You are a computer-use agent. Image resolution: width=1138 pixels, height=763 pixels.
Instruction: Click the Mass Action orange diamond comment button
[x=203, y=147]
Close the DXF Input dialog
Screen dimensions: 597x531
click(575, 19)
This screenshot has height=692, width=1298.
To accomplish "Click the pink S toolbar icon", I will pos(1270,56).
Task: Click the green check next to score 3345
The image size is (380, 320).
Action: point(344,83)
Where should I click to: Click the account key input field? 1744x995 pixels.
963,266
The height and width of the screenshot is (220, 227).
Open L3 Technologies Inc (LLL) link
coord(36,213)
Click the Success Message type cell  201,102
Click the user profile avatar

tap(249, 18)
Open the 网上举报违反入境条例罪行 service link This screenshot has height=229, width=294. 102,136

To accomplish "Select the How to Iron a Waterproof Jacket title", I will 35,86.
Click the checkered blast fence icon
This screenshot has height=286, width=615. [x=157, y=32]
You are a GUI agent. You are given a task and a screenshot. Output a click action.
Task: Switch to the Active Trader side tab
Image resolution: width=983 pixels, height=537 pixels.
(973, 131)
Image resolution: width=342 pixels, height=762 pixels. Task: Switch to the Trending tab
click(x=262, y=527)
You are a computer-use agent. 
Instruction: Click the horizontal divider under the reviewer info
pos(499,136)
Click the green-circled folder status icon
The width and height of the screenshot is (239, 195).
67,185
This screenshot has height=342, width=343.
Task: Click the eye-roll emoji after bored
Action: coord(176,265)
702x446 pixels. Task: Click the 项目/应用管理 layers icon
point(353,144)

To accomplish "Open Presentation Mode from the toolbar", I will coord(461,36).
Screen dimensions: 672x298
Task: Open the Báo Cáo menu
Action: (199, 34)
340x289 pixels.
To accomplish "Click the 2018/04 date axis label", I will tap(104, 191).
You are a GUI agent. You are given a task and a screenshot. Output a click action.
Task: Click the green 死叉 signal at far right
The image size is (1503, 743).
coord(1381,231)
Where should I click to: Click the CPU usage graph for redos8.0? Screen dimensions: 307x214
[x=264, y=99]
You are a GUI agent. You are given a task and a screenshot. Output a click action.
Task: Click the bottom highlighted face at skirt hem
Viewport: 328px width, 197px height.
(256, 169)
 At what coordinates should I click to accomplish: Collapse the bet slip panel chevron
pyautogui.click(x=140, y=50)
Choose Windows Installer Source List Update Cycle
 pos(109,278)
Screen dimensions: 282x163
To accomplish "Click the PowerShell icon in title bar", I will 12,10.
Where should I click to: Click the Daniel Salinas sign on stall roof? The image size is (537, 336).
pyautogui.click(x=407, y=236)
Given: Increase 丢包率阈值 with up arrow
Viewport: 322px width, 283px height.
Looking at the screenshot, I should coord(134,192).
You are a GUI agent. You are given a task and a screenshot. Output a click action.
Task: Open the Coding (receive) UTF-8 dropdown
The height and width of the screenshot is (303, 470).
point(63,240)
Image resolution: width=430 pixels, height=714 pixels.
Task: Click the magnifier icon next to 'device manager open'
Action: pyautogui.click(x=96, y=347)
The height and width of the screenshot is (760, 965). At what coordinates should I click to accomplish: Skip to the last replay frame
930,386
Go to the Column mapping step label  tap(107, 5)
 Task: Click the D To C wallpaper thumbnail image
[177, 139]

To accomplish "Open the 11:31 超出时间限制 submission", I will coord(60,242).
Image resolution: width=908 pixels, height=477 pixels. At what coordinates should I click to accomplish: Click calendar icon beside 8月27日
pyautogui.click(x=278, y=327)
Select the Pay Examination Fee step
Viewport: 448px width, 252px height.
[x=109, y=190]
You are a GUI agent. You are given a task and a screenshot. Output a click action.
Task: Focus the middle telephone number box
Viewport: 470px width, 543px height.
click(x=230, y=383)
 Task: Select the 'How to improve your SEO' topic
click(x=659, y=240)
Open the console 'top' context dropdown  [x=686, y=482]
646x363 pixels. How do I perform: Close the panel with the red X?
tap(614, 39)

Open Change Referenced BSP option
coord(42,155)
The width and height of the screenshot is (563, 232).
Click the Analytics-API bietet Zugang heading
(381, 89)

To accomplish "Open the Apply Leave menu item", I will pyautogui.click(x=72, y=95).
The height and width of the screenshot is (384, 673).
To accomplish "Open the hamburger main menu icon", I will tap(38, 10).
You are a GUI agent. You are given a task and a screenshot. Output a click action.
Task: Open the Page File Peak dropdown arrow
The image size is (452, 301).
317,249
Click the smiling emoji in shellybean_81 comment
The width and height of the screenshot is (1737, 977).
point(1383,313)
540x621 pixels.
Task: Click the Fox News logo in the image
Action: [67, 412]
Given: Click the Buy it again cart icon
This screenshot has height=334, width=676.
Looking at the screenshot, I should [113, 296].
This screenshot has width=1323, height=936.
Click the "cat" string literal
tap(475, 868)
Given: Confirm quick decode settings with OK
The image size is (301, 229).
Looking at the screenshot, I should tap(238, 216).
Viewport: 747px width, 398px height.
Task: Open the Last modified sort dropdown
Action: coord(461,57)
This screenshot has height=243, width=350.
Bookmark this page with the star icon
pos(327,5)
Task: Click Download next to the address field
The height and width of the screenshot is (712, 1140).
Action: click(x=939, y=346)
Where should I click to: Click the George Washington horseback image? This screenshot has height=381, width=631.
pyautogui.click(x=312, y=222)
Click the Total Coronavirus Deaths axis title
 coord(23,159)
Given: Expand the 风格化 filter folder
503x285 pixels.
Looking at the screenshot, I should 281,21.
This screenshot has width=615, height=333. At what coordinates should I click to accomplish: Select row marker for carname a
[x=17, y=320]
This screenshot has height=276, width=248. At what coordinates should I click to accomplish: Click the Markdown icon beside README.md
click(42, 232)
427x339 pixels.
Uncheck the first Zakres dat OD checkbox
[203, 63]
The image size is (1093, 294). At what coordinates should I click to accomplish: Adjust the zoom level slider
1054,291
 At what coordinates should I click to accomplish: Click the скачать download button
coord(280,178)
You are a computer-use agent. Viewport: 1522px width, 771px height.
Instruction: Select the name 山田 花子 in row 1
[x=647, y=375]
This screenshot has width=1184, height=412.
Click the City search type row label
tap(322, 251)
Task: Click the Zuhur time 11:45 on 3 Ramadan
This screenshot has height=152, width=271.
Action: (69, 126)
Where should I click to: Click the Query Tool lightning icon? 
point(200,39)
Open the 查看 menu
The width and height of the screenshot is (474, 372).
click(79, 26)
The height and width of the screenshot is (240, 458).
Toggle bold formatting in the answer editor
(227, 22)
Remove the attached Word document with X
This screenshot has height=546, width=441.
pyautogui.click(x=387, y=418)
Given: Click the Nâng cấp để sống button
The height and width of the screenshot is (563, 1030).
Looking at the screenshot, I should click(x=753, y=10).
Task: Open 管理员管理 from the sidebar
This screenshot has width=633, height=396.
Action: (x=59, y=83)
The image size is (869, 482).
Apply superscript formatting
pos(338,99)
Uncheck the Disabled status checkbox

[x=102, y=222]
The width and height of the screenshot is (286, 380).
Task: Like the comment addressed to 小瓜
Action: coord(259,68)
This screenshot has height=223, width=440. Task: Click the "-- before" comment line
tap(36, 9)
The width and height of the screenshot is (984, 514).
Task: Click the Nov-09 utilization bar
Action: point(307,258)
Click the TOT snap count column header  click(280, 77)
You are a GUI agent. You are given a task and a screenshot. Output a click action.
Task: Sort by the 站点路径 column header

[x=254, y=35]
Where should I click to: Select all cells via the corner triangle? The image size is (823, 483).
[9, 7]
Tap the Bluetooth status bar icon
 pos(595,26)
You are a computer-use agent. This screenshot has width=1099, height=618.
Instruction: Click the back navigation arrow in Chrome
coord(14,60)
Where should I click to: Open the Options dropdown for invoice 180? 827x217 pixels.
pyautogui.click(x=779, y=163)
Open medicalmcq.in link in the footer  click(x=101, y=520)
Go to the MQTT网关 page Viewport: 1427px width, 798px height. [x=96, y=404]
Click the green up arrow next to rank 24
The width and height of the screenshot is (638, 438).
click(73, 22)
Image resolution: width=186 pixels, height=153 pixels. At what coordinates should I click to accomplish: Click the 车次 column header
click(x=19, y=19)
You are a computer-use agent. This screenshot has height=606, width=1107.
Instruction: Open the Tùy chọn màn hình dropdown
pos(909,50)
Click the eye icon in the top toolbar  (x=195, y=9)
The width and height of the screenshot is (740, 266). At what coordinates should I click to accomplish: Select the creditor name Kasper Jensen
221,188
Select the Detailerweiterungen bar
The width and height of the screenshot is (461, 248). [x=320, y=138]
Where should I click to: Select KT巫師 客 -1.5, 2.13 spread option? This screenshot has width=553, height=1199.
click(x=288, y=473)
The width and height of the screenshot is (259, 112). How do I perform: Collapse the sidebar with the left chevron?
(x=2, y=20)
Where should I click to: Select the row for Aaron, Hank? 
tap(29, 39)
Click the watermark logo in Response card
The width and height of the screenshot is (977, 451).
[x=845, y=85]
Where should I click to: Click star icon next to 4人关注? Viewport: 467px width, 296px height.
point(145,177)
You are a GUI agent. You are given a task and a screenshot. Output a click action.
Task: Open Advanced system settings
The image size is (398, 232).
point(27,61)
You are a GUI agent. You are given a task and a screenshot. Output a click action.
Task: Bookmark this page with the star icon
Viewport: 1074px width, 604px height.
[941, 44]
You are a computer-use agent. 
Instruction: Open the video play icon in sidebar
----------
Among the entries above, the lines between the ones containing "Click the Analytics-API bietet Zugang heading" and "Task: Open the Page File Peak dropdown arrow", inclusive, are to be transcribed exactly. No other line is to be given.

Click the Analytics-API bietet Zugang heading
(381, 89)

To accomplish "Open the Apply Leave menu item", I will pyautogui.click(x=72, y=95).
The height and width of the screenshot is (384, 673).
To accomplish "Open the hamburger main menu icon", I will tap(38, 10).
You are a GUI agent. You are given a task and a screenshot. Output a click action.
Task: Open the Page File Peak dropdown arrow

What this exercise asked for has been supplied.